足跟及足踝部软组织缺损在临床中经常遇到,因组织解剖和功能特点,其骨质与皮肤相邻,皮下组织少,缺损后常伴有骨骼、肌腱外露及感染,修复相当困难。肌腱、骨外露创面常需要轴型皮瓣进行修复。但在皮瓣修复的同时也损害了肢体的主要供血血管,使应用受到一定限制。我们根据下肢皮肤、筋膜的血供结构特点,设计应用腓肠神经营养血管蒂逆行岛状筋膜皮瓣修复足跟、踝部肌腱、骨外露创面。2003~2008年我们采用腓肠神经营养血管皮瓣逆行修复足跟、踝部软组织缺损21例,临床疗效满意,现报道如下。

1资料与方法

1.1一般资料

本组男15例,女6例;年龄4~40岁;均为足跟或外踝软组织缺损。损伤原因:①车祸伤10例;②慢性溃疡6例;③机器伤5例。缺损面积3cm×3cm~10cm×12cm,外伤病例均有跟腱骨骼外露。

1.2方法

(1)皮瓣设计:根据创面清创后软组织缺损范围,设计皮瓣面积和形态,取外踝至跟腱连线中点与窝中点连线为皮瓣的轴心线,外踝上5~6cm处为皮瓣的旋转点,沿轴线设计适宜皮瓣[1],尽量将皮瓣设计在小腿后侧中线上1/3处。见图1。(2)皮瓣的切取:沿皮瓣设计线切开皮瓣近端,寻找到小隐静脉及腓肠神经后,结扎近端小隐静脉及皮动脉,于深筋膜下由近端向远端解剖掀起皮瓣,形成远端为蒂部的逆行岛状筋膜皮瓣,蒂部包含腓肠神经及小隐静脉并保留3~4cm宽的筋膜[2]。皮瓣通过皮肤切开明道移至受区,供区游离植皮覆盖闭合,若宽在3cm左右可直接缝合。见图2、图3。

2结果

本组21例术后皮瓣血运良好,19例成活,2例皮瓣边缘部分坏死,经换药后愈合,随诊6个月~1年,皮瓣质地、肤色良好,外观及功能满意。见图4。

3讨论

腓肠神经营养血管蒂逆行岛状筋膜皮瓣的解剖学基础:皮神经的血管构筑与皮肤血供密切相关,皮神经旁血管网与神经皮穿支及神经内血管广泛吻合组成皮神经血管轴,据此可以设计带血供的岛状皮瓣。腓肠神经有腓肠中间皮神经及腓神经交通支在小腿中1/3或下1/3交汇汇成。腓肠神经的营养血管:主要有窝中间皮动脉降支与神经伴行向下,在营养神经的同时,于小腿中、下2/3发出许多皮支营养小腿后侧皮肤,在小腿下1/3段有腓动脉肌间隙穿支在深筋膜与之吻合成血管网络,营养小腿下部皮肤,小隐静脉与腓肠神经相伴行,腓肠神经营养血管走行与两者之间和腓动脉最低的吻合支在外踝上5~6cm处[3]。

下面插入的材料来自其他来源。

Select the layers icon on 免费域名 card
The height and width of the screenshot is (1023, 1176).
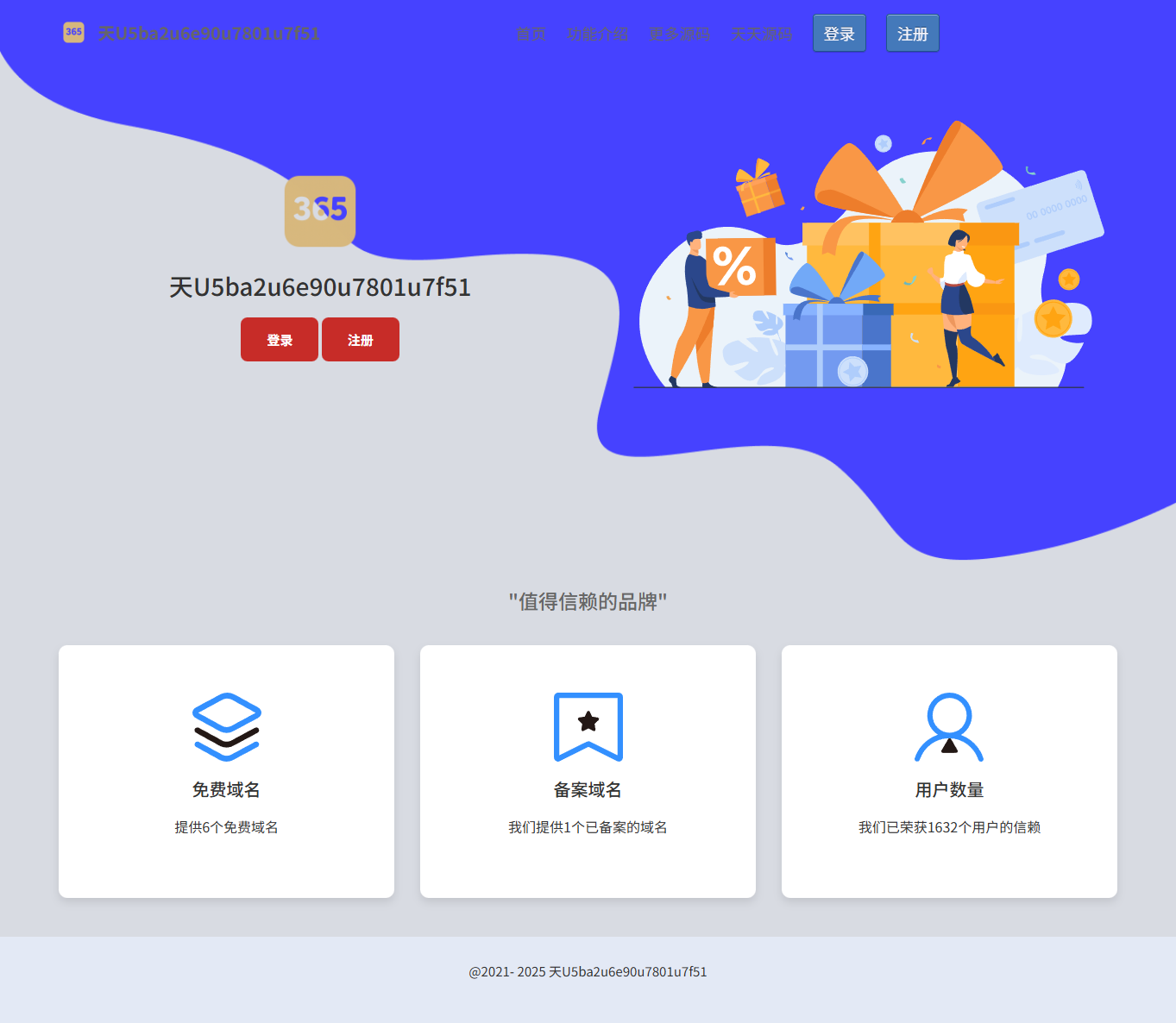pos(225,725)
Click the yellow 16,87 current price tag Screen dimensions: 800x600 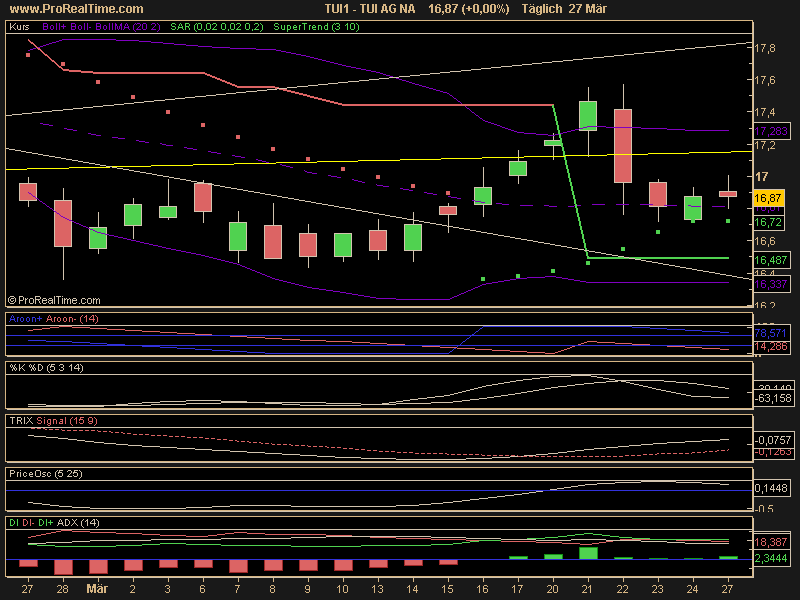767,198
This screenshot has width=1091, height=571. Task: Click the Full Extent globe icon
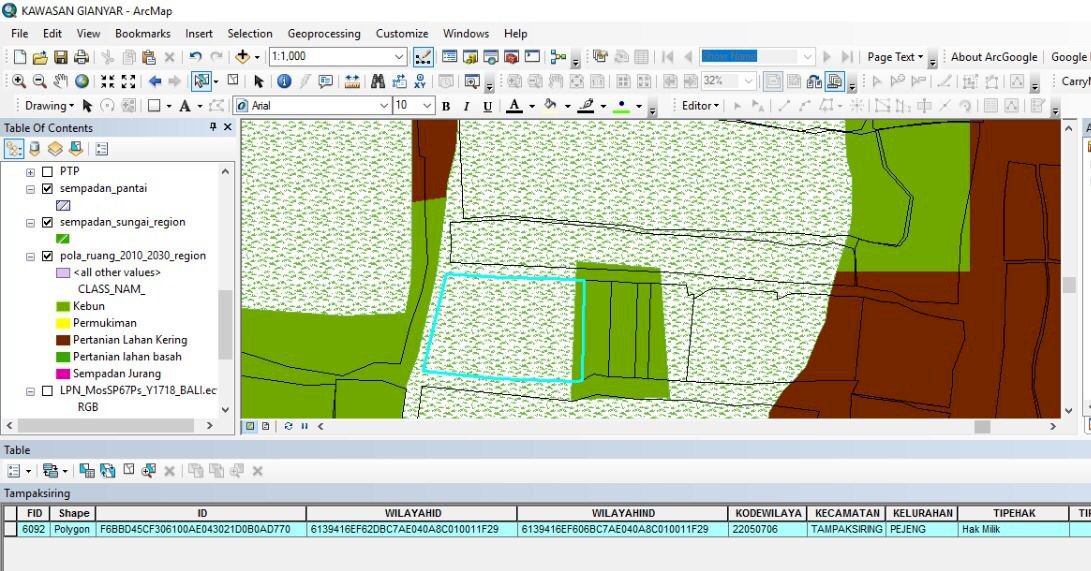82,81
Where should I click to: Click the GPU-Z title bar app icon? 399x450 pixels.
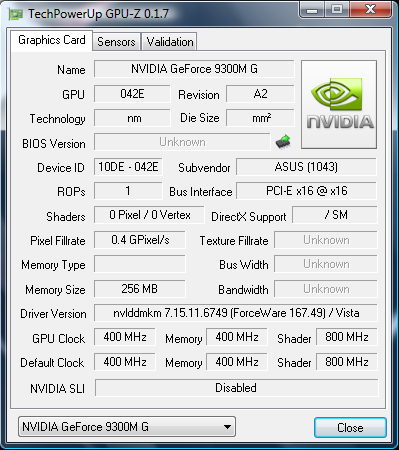(16, 14)
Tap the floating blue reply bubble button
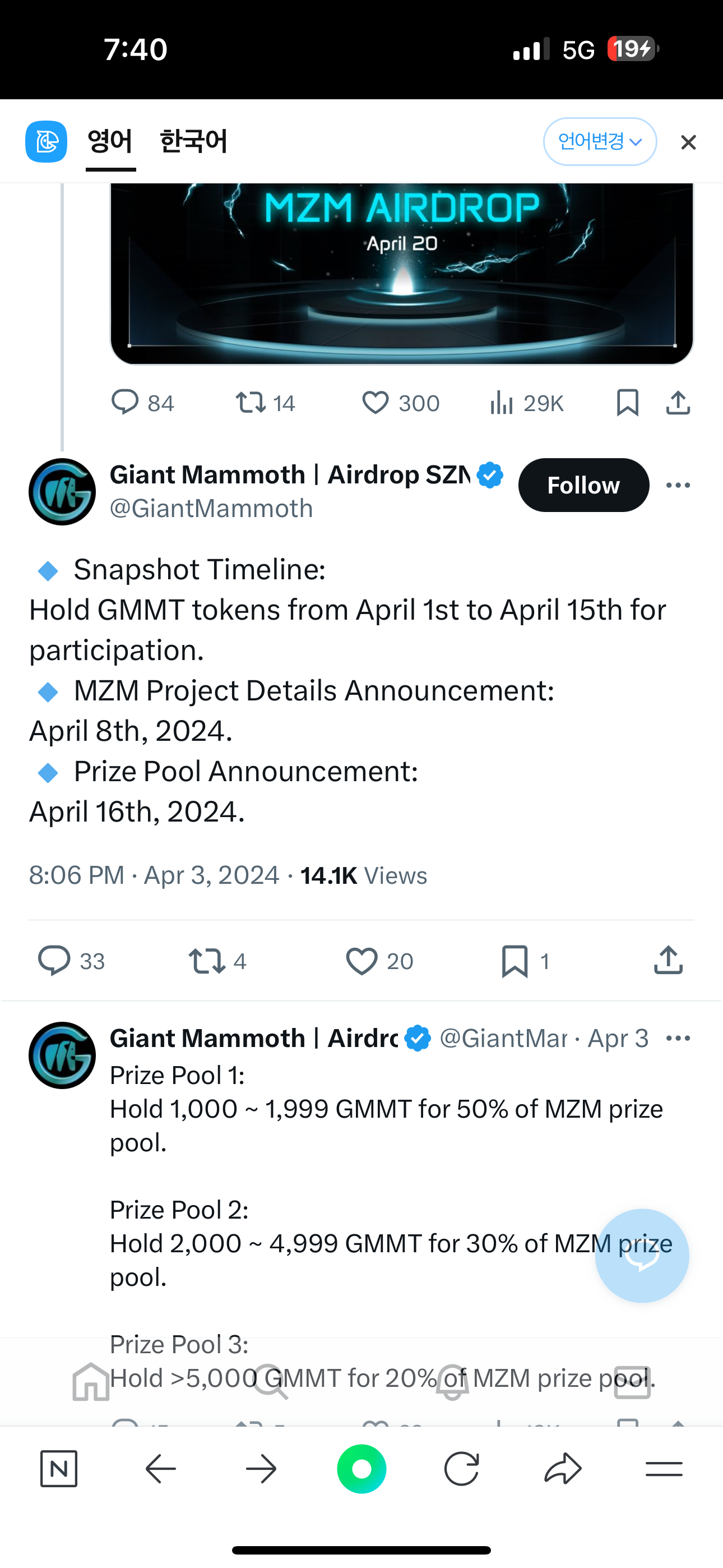Viewport: 723px width, 1568px height. 642,1256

该皮瓣的优缺点:优点是①血管蒂部恒定、变异少,解剖表浅,不需吻合血管,手术操作简单;②血供可靠,静脉回流充分,不牺牲主干动脉,对供区损伤小;③可获较长的血管神经筋膜蒂,旋转灵活,供区设计在小腿后上1/3处,可切取较大的逆行筋膜皮瓣。缺点是损伤腓肠神经,其支配的足跟外侧皮肤感觉障碍,并可能形成痛性神经瘤。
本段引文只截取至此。